Понятно, почему уход из деревни в поисках лучшей доли — неписаный закон этой земли. И то, что хлеба не хватает до нови. И что голод грозит. И что спасти может только отход кормильца на заработки. В лучшем случае он возвращается кое с какими деньгами. В худшем — без денег: пеший, оборванный, голодный, тощий, еле живой. В еще худшем — вообще не возвращается: заработав в городе слишком много, начинает котовать. Кто закотовал — конченый человек. И семья его, оставшаяся в деревне, обречена: по миру пойдет, перемрет с голода; изба развалится, и ее растащат на бревна.

Первое поэтическое произведение Исаковского — о такой погибшей семье. В каком ключе оно было написано, можно догадываться: это произошло до того, как Исаковский, принятый в ельнинскую гимназию, решил, что поэзия — это Венера, Муза и Аполлон. До этого увлечения (весьма кратковременного) у него была другая школа, далекая от классических основ. Глотовские страдалицы-женщины тайком от свекров и свекровей слали в город мужьям-отходникам жалобные письма. Писал для них эти письма — будущий поэт. Отнюдь не под диктовку, а по душевному отклику на просьбу, иногда за пару-другую копеек, вручаемых также тайно. Закончив письмо, читал вслух. Женщины слушали и плакали.

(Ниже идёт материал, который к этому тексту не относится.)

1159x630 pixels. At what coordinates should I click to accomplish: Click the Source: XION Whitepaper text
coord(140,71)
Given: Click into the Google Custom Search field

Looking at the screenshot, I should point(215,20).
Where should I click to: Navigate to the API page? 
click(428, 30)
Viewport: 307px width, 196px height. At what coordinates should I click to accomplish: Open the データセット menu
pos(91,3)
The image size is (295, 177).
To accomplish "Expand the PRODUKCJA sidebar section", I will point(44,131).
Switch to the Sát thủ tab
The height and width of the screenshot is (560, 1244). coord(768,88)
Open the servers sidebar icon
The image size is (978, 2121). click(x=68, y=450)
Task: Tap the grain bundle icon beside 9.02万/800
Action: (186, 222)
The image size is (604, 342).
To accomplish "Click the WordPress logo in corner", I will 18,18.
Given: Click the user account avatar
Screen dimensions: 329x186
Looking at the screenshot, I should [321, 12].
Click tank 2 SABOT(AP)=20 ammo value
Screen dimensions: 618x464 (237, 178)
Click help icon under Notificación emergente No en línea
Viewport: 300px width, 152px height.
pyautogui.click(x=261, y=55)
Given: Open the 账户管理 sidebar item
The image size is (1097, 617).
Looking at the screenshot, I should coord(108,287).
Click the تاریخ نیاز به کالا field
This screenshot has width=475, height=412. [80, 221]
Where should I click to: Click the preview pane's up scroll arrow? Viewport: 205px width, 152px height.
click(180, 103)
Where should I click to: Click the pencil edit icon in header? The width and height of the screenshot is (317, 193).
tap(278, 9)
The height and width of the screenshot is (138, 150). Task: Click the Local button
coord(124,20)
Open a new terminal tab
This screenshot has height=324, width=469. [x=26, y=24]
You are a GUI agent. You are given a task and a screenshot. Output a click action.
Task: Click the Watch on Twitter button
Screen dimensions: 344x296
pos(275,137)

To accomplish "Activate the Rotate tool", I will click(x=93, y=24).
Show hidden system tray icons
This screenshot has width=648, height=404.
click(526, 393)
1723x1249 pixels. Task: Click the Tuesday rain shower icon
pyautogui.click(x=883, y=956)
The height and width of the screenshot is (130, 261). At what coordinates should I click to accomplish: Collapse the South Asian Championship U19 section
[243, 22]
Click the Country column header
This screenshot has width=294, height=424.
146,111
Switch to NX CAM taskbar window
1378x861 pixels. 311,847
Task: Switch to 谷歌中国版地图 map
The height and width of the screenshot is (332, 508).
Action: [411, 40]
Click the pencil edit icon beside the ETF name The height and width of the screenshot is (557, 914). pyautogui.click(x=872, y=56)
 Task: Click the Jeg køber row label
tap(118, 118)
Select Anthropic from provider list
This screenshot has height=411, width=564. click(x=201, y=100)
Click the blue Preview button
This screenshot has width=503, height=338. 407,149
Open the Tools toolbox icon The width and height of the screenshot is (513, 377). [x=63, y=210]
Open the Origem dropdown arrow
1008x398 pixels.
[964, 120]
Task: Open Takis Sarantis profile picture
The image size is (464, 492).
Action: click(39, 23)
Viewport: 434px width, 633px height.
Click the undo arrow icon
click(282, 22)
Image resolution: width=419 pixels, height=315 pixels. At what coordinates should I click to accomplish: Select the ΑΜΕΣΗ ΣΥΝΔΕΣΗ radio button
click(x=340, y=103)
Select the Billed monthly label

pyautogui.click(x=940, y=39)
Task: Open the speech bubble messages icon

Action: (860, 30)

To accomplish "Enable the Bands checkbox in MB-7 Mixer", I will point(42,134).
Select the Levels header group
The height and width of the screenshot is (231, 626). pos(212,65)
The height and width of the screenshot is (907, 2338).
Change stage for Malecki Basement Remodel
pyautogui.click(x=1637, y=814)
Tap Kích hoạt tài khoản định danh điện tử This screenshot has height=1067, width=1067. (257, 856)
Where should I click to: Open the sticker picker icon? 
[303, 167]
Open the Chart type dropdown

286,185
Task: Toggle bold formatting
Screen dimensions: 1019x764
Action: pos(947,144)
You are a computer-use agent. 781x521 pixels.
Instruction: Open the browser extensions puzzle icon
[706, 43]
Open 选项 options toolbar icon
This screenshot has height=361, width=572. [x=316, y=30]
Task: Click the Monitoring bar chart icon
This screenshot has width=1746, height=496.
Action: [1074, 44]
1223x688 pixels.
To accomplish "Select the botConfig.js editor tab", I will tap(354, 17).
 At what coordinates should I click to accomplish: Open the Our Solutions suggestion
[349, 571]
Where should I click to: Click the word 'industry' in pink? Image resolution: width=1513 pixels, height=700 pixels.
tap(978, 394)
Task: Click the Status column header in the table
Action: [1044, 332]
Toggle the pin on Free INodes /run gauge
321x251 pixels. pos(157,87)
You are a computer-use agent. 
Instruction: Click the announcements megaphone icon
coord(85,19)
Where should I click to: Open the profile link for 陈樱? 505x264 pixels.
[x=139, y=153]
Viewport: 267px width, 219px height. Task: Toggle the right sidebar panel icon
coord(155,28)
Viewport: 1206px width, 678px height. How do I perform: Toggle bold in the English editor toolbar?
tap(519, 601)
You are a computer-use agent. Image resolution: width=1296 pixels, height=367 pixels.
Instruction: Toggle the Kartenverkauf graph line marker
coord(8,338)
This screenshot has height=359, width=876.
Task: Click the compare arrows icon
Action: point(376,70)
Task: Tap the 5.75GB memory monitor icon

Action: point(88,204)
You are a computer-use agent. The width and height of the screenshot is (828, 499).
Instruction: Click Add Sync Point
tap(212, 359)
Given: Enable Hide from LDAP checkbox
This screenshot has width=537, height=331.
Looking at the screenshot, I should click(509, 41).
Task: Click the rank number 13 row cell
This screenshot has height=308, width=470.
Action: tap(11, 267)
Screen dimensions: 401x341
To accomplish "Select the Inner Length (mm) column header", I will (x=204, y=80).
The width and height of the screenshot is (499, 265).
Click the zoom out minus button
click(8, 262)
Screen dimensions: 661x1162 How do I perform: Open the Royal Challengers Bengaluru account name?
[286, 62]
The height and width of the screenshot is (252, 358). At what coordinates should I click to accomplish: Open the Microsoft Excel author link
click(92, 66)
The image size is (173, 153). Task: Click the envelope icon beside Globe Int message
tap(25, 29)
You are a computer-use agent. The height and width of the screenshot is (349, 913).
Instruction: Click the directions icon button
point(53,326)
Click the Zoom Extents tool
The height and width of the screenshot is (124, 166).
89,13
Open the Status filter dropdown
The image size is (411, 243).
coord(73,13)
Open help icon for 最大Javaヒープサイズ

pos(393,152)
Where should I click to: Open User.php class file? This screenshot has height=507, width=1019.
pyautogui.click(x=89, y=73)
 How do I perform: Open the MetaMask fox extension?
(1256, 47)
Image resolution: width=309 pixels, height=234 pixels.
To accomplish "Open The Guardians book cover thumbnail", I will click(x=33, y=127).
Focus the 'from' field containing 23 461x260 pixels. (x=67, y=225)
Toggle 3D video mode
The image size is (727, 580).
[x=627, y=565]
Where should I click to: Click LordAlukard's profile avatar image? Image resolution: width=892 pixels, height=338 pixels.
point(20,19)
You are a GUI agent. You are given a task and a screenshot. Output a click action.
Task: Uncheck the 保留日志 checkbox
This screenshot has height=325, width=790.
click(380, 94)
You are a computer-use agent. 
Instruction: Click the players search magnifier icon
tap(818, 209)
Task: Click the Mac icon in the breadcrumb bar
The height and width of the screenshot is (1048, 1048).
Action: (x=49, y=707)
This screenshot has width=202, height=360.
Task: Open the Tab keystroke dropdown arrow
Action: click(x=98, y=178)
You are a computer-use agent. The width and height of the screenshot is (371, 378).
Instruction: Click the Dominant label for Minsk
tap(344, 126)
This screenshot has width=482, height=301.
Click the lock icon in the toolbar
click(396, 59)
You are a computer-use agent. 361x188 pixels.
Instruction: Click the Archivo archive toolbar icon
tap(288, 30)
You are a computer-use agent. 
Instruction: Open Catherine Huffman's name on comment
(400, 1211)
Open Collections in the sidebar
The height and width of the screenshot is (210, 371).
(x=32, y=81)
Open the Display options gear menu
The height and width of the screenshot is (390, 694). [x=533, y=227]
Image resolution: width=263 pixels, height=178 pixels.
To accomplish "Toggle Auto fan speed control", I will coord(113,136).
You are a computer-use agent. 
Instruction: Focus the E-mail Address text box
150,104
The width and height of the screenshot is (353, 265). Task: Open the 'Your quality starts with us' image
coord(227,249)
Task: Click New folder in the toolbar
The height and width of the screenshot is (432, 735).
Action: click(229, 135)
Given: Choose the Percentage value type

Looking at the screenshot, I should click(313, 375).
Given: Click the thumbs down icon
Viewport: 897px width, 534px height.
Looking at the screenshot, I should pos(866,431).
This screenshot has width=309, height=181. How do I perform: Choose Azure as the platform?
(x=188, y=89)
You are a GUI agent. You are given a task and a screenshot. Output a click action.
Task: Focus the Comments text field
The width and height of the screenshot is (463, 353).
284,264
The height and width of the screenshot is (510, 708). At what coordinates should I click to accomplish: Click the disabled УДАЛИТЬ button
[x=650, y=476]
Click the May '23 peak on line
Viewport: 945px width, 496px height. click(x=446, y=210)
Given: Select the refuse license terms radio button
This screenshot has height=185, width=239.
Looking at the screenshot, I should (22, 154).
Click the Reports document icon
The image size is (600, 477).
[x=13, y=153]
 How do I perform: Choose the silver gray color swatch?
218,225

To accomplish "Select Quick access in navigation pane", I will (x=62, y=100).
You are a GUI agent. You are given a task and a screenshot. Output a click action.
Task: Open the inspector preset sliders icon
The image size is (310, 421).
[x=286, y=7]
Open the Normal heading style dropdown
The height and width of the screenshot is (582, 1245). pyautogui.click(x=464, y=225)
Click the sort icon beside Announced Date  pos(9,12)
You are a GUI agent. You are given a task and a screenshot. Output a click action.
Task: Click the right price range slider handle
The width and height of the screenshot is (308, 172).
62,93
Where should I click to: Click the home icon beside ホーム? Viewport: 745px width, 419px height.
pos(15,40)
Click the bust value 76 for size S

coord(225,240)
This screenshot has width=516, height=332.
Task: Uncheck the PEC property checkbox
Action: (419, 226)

Вопрос: какого рода поэзия должна родиться из такой жизненной школы? Николай Клюев на всю "господскую" культуру восстал от эдакого горя-гореваньица! Блока обвинил! Есенин аж на бога замахнулся! Да и Исаковского все вроде бы к тому же толкало. Школьный учитель в Глотовке решил разыграть на сцене сюжет все из той же поэмы Некрасова. Себе взял роль интеллигента-фольклориста, а монолог Якима Нагого поручил двенадцатилетнему Мише. "У каждого крестьянина душа — что туча черная, гневна, грозна..." Миша с увлечением продекламировал это, он и по облику вполне подходил на роль бунтаря-мстителя: рослый, широкоплечий. (Исаковский и в семьдесят лет сохранил эту стать: прядь волос, уже седая, падает на чистый, без единой морщины лоб, добрые глаза спрятаны за толстыми затененными очками).

Но не громы гневные, предсказанные Некрасовым, низринулись из этой души, не кровавые дожди хлынули из "тучи". Будем считать, что это всё та же загадка русской души. И — уникальность Исаковского в строю советских классиков.

Поискать истоки такого благодушия в психологическом настрое односельчан?

Из автобиографической повести: сестра выходит замуж за вдовца; ее жених, молодой парень, живет один, с матерью: отец его умер, жена тоже, детей не нажили. Парень — рукастый. Девушке завидуют. Если бы не решилась пойти замуж, — над ней бы смеялись: перестарок! Если бы пошла в дом со свекром и свекровью, издевались бы.

Интересно, каким волшебным образом из пены, замешанной на насмешке и издевке, рождается прекрасная Катюша, и выходит на берег крутой, и заводит песню, которую подхватывает вся страна? Та самая страна, что от веку погружена в злорадство и зависть?

Какой характер должен выработаться у мальчика, который, сев на первую парту, обнаруживает, что не видит написанного на доске, и боится признаться в этом, потому что кроме насмешек и издевательских прозвищ за плохое зрение никакой другой реакции от окружающих не ждет?